# Constructive proof of the existence of an algebraic closure

It is well-known that, assuming the axiom of the choice (in the form of Zorn’s lemma), one can prove that any field $F$ has an algebraic closure. One proof roughly goes as follows: consider the partially-ordered set of algebraic extensions $K/F$, ordered by inclusion; show that it satisfies the hypotheses of Zorn’s lemma; then Zorn’s lemma implies the existence of a maximal element; show that this maximal element is algebraically closed.

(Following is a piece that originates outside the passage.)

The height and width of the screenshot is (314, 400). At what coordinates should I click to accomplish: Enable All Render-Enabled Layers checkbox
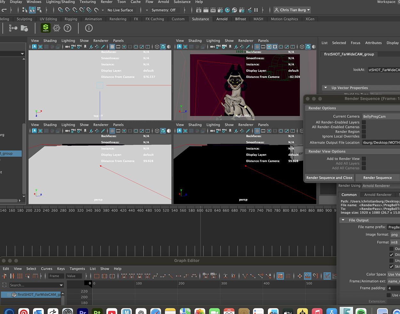pyautogui.click(x=364, y=122)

Now, in my Algebraic Number theory class, the professor gave a “constructive” proof of this fact: let $S$ be the set consisting of all non constant polynomials in $F[X]$, and construct the ring $R=F[X_f:f\in S]$ (that is, a polynomial ring with one variable for each element of $S$); let $A_0$ be the ideal of $R$ generated by polynomial $\{f(X_f):f\in S\}$; show that it is a proper ideal, and so it is contained in a maximal ideal $A$; the quotient $R/A$ is thus a field, which contains $F$ as a subfield; iterate, and take the union of all these fields; then, this union is the algebraic closure of $F$. He also mentionned (if I recall correctly) that one can prove that after only one iteration, you get the algebraic closure. Now, I put quotation marks around “constructive”, because I suspect that one still needs the axiom of choice at some point to prove that, indeed, you have the algebraic closure (although I haven’t checked the details).

So, here’s my question:

Is it the case that this proof is constructive?

Another question:

Can one prove the existence of an algebraic closure within ZF (without the axiom of choice)?

“…is a proper ideal, and so is contained in a maximal ideal of $A$.”